O virologista Gúbio Soares destaca que é a Ômicron que explica o alto número de casos ativos, justamente pela sua facilidade de contaminar as pessoas.“A Ômicron sofreu mutações na proteína Spike; foram 32 novas mutações. Isso deu a ela essa característica de transmissibilidade mais rápida em relação às outras variantes, como a Gama e a Delta”, afirma Soares. A estudante Janaína Veiga, 23 anos, está vivendo de perto as consequências dessa alta transmissão. “Estive com uma amiga no dia 11 que testou positivo. No dia 13, eu e meu irmão já estávamos com sintomas, como tosse e coriza”. A família fez o teste na segunda (17) e todos tiveram resultado positivo: Janaína, o irmão, o pai e a mãe. 

Gúbio Soares ainda reforça que a variante já é dominante em Salvador e na Bahia em relação às demais variantes. Um estudo feito com amostras de 11 de janeiro para cá indicou que 97% delas eram da nova cepa. A pesquisa foi conduzida junto à professora da Ufba, Silvia Sardi, e a a profª Marta Giovanetti, pesquisadora visitante da Fiocruz, no laboratório de Virologia ICS/UFBA.

Gúbio explica que foram selecionadas aleatoriamente 35 amostras entre 180 colhidas por ele, de pessoas contaminadas de diferentes bairros e classes sociais. No total, foram utilizadas 32, e entre elas 31 foram identificadas como da nova cepa. A outra era da variante Delta. 

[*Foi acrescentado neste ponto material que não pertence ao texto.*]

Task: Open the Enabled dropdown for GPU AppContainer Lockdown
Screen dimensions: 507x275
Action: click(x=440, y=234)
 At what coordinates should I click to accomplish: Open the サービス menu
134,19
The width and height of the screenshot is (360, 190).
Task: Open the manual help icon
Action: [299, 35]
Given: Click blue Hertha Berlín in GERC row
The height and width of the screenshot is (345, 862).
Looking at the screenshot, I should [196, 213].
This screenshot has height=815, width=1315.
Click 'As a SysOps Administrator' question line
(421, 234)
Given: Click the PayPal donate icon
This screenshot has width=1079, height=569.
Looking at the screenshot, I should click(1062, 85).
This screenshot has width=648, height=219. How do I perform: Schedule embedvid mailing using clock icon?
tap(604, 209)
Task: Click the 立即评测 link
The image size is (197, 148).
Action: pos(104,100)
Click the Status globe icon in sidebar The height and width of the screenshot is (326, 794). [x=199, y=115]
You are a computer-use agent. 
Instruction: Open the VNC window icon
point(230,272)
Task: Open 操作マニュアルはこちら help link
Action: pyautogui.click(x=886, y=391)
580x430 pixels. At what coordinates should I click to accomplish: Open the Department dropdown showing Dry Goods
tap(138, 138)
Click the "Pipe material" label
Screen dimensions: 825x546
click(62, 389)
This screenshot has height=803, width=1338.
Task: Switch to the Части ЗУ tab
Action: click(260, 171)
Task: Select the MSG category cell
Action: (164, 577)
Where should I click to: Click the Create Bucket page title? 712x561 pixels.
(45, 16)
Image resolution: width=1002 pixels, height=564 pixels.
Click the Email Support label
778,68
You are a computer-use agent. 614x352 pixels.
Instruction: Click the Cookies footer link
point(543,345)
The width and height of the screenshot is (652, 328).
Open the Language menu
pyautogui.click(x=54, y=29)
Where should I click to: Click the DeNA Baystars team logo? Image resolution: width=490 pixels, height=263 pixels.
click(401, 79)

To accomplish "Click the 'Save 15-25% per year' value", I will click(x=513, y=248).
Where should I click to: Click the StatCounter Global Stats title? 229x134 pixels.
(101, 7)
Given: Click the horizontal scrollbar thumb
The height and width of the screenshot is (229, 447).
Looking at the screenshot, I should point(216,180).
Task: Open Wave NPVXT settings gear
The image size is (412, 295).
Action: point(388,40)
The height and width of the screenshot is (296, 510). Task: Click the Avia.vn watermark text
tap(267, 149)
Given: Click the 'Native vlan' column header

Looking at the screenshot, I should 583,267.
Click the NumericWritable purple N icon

O boletim epidemiológico desta terça (18) divulgado pela Sesab apontou que do dia 17 para o dia 18 foram computados 3.918 casos de Covid-19 (taxa de crescimento de +0,30%), 2.394 recuperados (+0,19%) e 23 óbitos. Dos 1.294.269 casos confirmados desde o início da pandemia, 1.255.594 já são considerados recuperados e 27.695 tiveram óbito confirmado. A taxa de ocupação geral de leitos covid na Bahia está em 59%. Em Salvador, o número está em 72%.